Même pour les personnes qui ne sont pas sexuellement actives, la compréhension des changements qui se produisent dans leur corps est essentielle à la protection de leur santé et de leur bien-être. Dans de nombreux milieux, les filles qui ont leurs premières règles ne comprennent pas ce qui leur arrive, ce qui les laisse non préparées pour protéger leur santé et leur hygiène. Souvent, elles ressentent une vive honte au sujet d’un processus parfaitement naturel.

Ce manque d’informations – auquel s’ajoute l’absence de produits sanitaires salubres et d’espaces privés pour les utiliser – conduit souvent les filles et les jeunes femmes à s’absenter de l’école durant leurs menstruations. Les tabous culturels qui interdisent aux femmes et aux filles l’accès aux lieux publics (y compris les lieux de culte) lorsqu’elles ont leurs règles ou même qui les forcent à vivre à l’extérieur de leur domicile (y compris dans des conditions climatiques extrêmes) parce qu’elles sont « impures », aggravent leur sentiment de honte et les risques connexes pour la santé.On ne saurait reprocher aux jeunes de prendre des décisions non éclairées quand les adultes refusent de leur fournir des informations. Pourtant, ce sont les jeunes qui subissent les conséquences de ces décisions, souvent pour le restant de leurs jours.

J’ai assisté à cela de mes propres yeux : les filles qui étaient dans cette classe avec moi le jour où l’on nous a dit de « nous débrouiller » pour comprendre notre sexualité sont tombées enceintes peu de temps après.
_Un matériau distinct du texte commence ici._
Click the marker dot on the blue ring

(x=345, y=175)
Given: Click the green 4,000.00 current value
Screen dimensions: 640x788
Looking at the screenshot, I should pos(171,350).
Elles ont quitté l’école et perdu tout espoir d’échapper à la pauvreté. Pourquoi les écoles dans le monde échouent-elles à offrir une éducation sexuelle globale ? La réponse à cette question est que, souvent, les adultes craignent que ce type d’éducation n’encourage des mœurs légères. Selon cette logique, les « personnes les mieux informées » – comme les parents ou les médecins – doivent être celles à qui revient la prise de décision.

Contrairement au préjugé selon lequel l’éducation sexuelle encourage des mœurs légères et déclenche des grossesses précoces, une meilleure éducation améliore simplement les chances que les adolescents aient des pratiques sexuelles protégées, ce qui permet de réduire les taux de grossesse et d’IST et d’augmenter le taux des femmes éduquées. Cela a des effets largement positifs, allant de la santé à l’égalité des genres en passant par la réduction de la pauvreté.

Cette idée n’est pas nouvelle. Il y a un quart de siècle, à la Conférence internationale sur la population et le développement (CIPD) organisée au Caire, 179 pays se sont engagés à fournir des informations dans le but d’aider les jeunes à prendre des décisions « responsables ». Selon le Programme d’action de la CIPD, l’éducation sexuelle est essentielle pour protéger les adolescents contre les IST et les grossesses non désirées, en particulier à un très jeune âge, lorsque les risques sont particulièrement grands pour la mère et l’enfant.

De nombreux progrès ont été réalisés depuis. Mais avec 20 000 jeunes filles de moins de 18 ans donnant naissance à un enfant chaque jour, surtout dans les pays en développement où l’accès aux informations relatives à la santé sexuelle et reproductive laisse à désirer, il est clair que cela est insuffisant.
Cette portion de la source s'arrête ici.